Бабушка достала из сумки какие-то документы и быстро-быстро куда-то пошла. Четверо мужчин с очень серьёзными лицами стали доставать из машины гроб, абсолютно не замечая меня. Я так и стояла.

Похоронами занимались бабушка и дядя Боря. А мне казалось, что я уже совсем взрослая. Совершеннолетняя же. Но сейчас я абсолютно не представляла, что надо делать, куда идти, и кому какие бумажки показывать. А ведь это я должна была заказывать венки и договариваться со всеми этими людьми, а я даже палец о палец не ударила…

А чего мне тут стоять? И я пошла к церкви. По дороге рассматривала толпу. В основном, это были почему-то бабушкины приятельницы. Женщин возраста моей мамы тоже было немало, но бабушки сбивались в кучки, а эти все почему-то держались поодиночке. Это клиентки, неожиданно поняла я. А почему все женщины? Где мужчины?

Наверное, даже не мужчины – мужчина. Я ждала всего одного. Мой отец же придёт на похороны? Я его увижу? Узнаю?

Меня бомбило. Бомбило с толпы абсолютно незнакомых людей, бомбило с того, что они могли улыбаться и разговаривать, а у меня ком в горле стоял ещё с утра. Бомбило, что они потом разъедутся по домам и будут дальше жить своей жизнью, будто бы ничего особенного и не произошло, а я останусь настолько одна, насколько ещё никогда не бывала. Мне казалось, что это всё. Конец. Что закончится сегодняшний день, а завтра уже не будет.


У самого входа стояли бабВера и бабВаля. Я подошла к ним и они обняли меня. БабВера была очень похожа на бабушку: такая же плотненькая, только будто совсем спрессованная и утрамбованная – такое от неё было впечатление, и какая-то квадратная. А бабВаля была маленькая, сухонькая и белая-белая, будто снегом посыпанная. БабВера казалась тяжелой, а бабВаля очень лёгкой.

Бабушка сказала, что мы рано приехали и надо ждать. Дядя Боря предложил помянуть. В толпе идею поддержали, и мы все залезли в какой-то автобус. Автобус был ужасно старый, из тех, что ходил в моём детстве от станции до дачи, правда, ходили не долго. А ещё такие автобусы я видела в сериалах о советском времени. Пазик. В нём сильно пахло бензином и почему-то жженой резиной.

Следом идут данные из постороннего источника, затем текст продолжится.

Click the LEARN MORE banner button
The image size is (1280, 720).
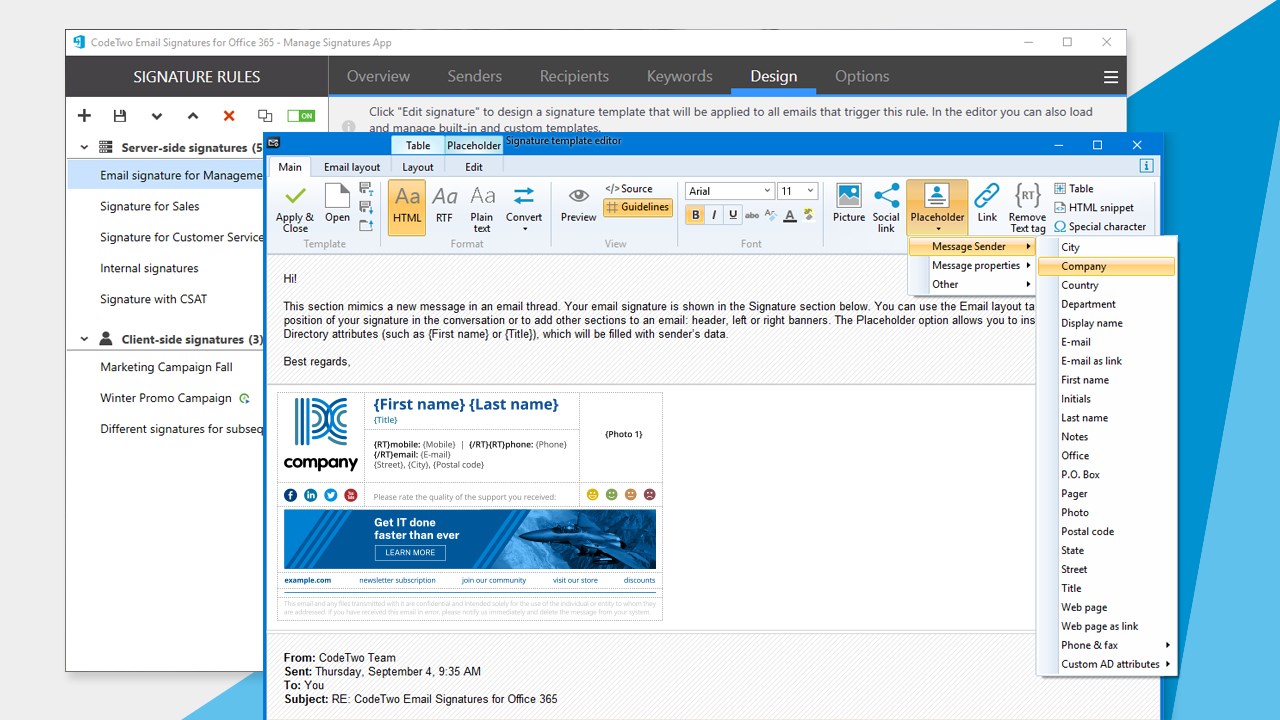click(x=410, y=552)
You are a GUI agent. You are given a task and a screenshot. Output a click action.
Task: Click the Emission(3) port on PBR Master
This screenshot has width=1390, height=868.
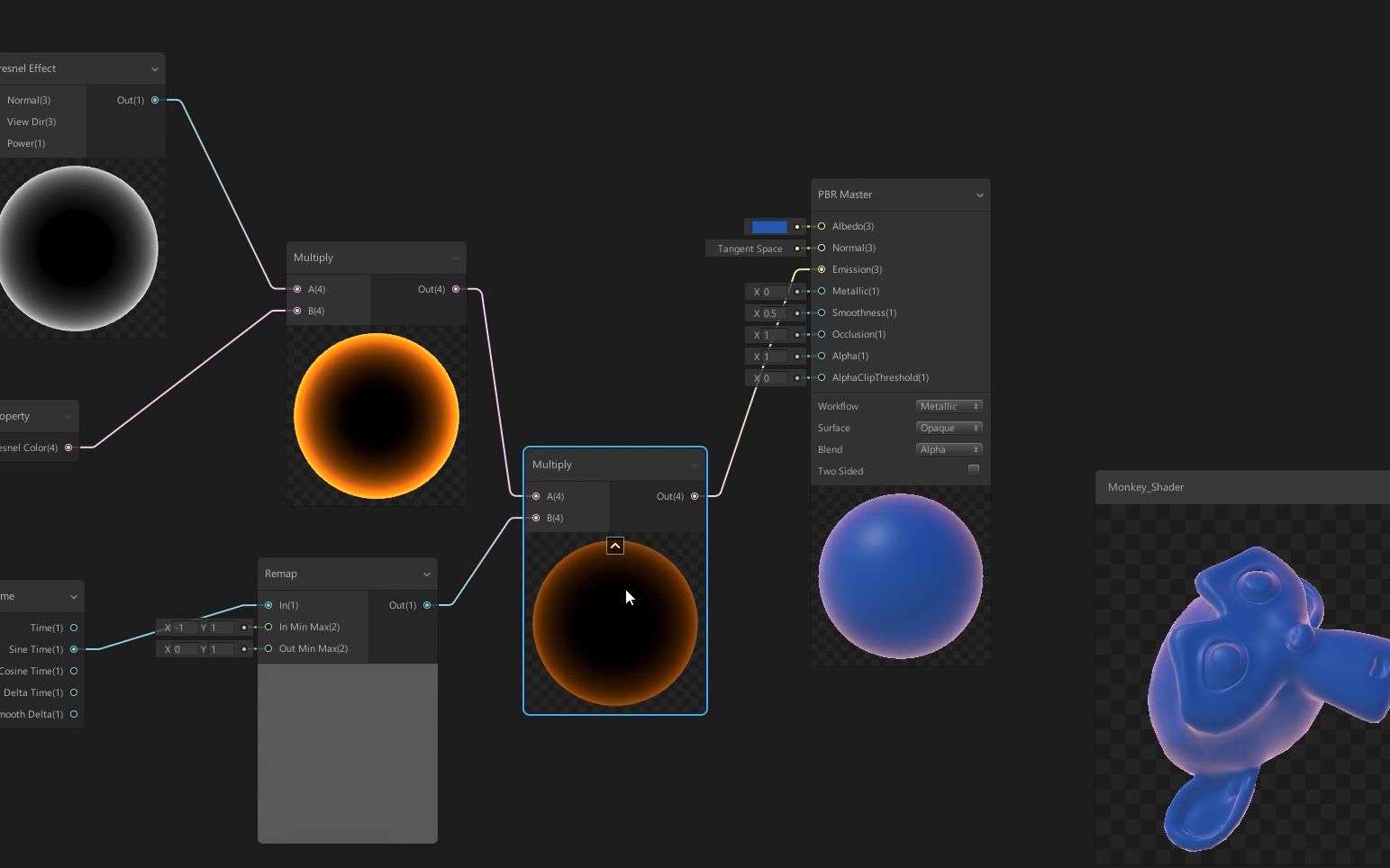[x=821, y=269]
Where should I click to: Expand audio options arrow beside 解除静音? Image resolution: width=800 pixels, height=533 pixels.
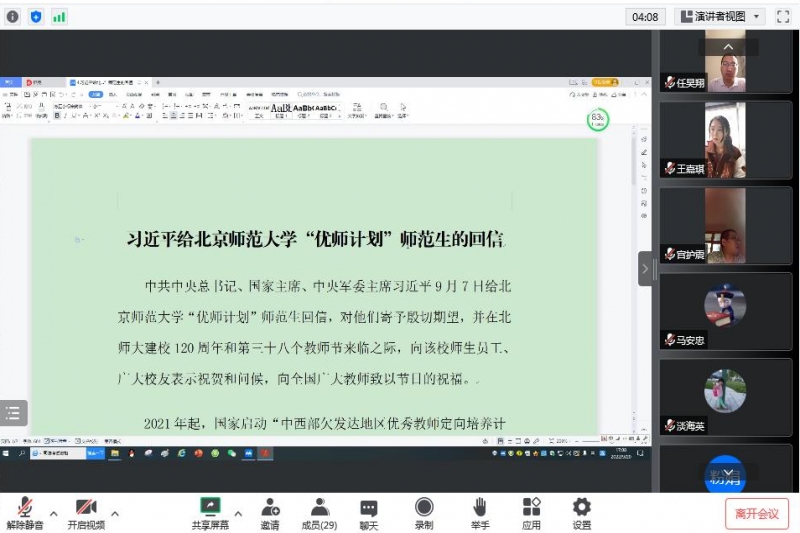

Бабушка вынула из под сидения сумки, те самые, что были в багажнике у дяди Бори, и я удивилась как они тут оказались. Из сумок запахло едой. Бабушка достала завёрнутые в полотенце блины, одноразовые стаканчики и тарелки, и даже кутью. Кутью я никогда раньше не пробовала, даже не знала, что это такое, хотя слово было смутно знакомым.

– Борис, тебе не дам, – отрезала бабушка, доставая со дна бутылку водки, – тебе ещё на кладбище ехать.

Дядя Боря хмыкнул, но спорить не стал. По его завистливым глазам было видно, что он рассчитывал хотя бы на одну рюмку.

Бабушка посмотрела на меня и протянула мне половину рюмки.

– На, а то лица на тебе нету.

Рот обожгло. Водку я не любила. Я закашлялась, мне сунули блин. Ох, голова, наверное, будет потом болеть. Но в тот момент мне было совершенно всё равно.

Потом все куда-то разошлись, я даже не заметила как. Бабушку, я видела, обступили подружки и соседки, почему-то все в чёрных шелковых платках. Откуда они взяли столько одинаковых чёрных платков? Все они промокали глаза и трогали друг друга за руки. Мне не хотелось к ним подходить, чтобы меня тоже не стали хватать за руки и, заглядывая в глаза, расспрашивать о маме.

Я огляделась и заметила немного в стороне группу из шести человек. Это точно были наши, потому что заводилу-толстяка, размахивавшего руками, я видела ещё около больницы.

На вид им было лет по сорок-сорок пять, мамины ровесники. Четверо мужчин и две женщины, все одеты довольно скромно, причем не в чёрное, а кто во что горазд. На толстяке была распахнутая коричневая куртка, из-под которой торчал жёлтый галстук. Ещё один мужчина с немодными усами, ёжился и прыгал с ноги на ногу, потому что на нём был только клетчатый пиджак, и он, наверное, не смотря на яркое солнце, ужасно мёрз. Я-то расстегнула пальто, но снимать его совершенно не хотелось: ветер был резкий и холодный.